### Document text

Hacker Newsnew | past | comments | ask | show | jobs | submit | unqueued's commentslogin

I wish more were done to push back against this consolidation of power by these platforms.

We're like frogs that have been stoking the fuel of our own pot.

It used to be that DRM was considered to be in conflict with the browser, because it was not acting on behalf of the user. If you must have DRM, then it is on the platform to shoehorn it in through an external plugin, like Silverlight.

When Firefox adopted EME extensions, I knew it was the beginning of the end; they were rolling out the red carpet for DRM. If we make DRM a switch that can simply be thrown, then it will become the norm, not the exception. And there have been proposals for years to DRM fonts and other absurdities. If a company insists on using DRM, then they should have to shoulder the burden of doing something that a browser was never support to support.

The nightmare that we're racing toward is you will only be permitted to cache a trickle of video at a time and your TPM attestation hardware must include a token in every HTTP request. Your browser will just be a software cablebox.

They aren't happy about URLs either and would love to require that if you want to share a reference to something, you have to do it on their terms, like generating a url in their app with a hash that expires and limited in how many times it can be viewed. I'm sure influencers will still have the privilege of unlimited sharing.

### What you have to do
Repeat word for word the passage of the comments on browser DRM that opens with the words containing "I wish more" and closes with "support to support.". The material after this point is separate from the comments on browser DRM.

### Collected material
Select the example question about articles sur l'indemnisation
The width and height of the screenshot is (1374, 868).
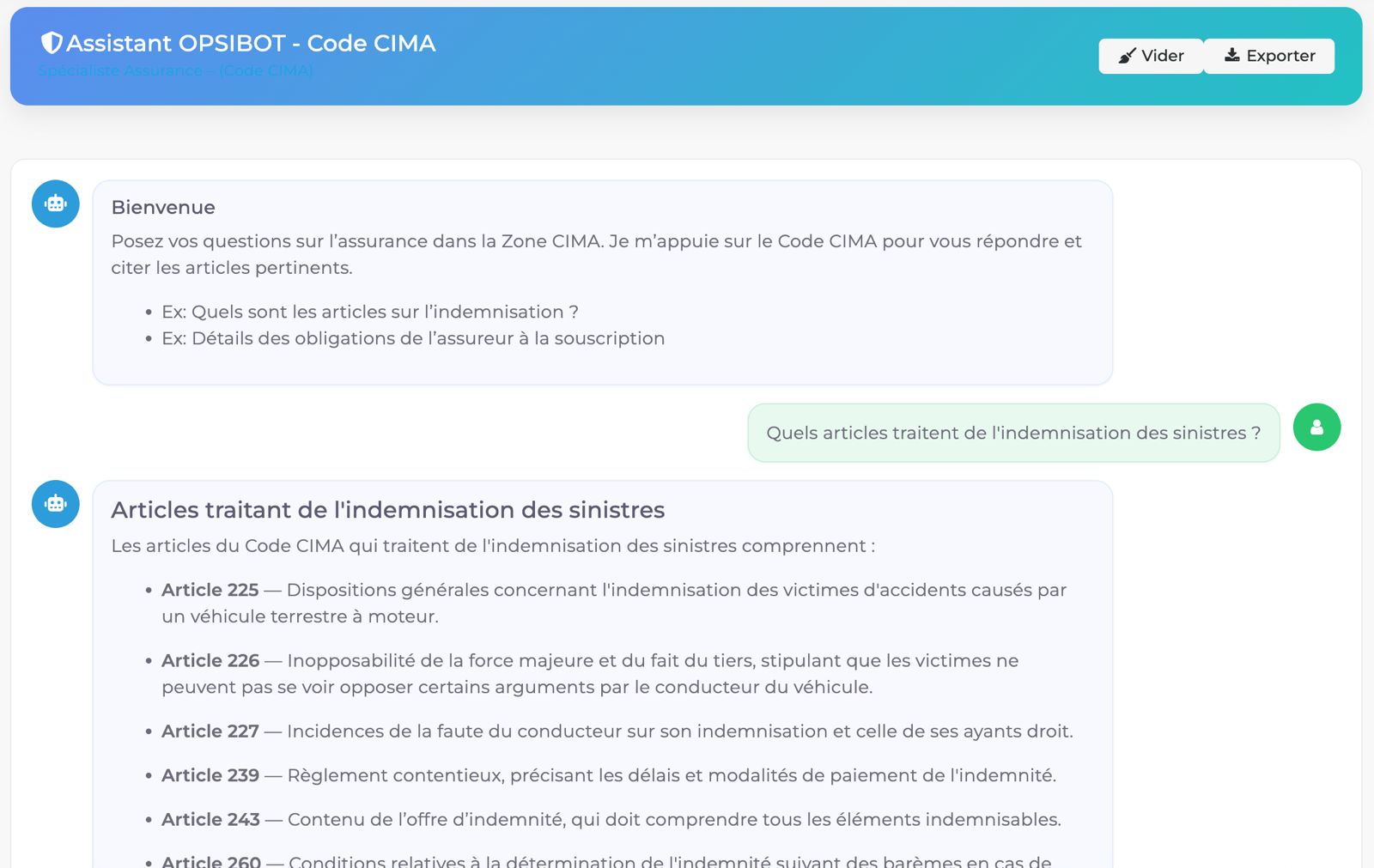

### Solution to this task
I wish more were done to push back against this consolidation of power by these platforms.

We're like frogs that have been stoking the fuel of our own pot.

It used to be that DRM was considered to be in conflict with the browser, because it was not acting on behalf of the user. If you must have DRM, then it is on the platform to shoehorn it in through an external plugin, like Silverlight.

When Firefox adopted EME extensions, I knew it was the beginning of the end; they were rolling out the red carpet for DRM. If we make DRM a switch that can simply be thrown, then it will become the norm, not the exception. And there have been proposals for years to DRM fonts and other absurdities. If a company insists on using DRM, then they should have to shoulder the burden of doing something that a browser was never support to support.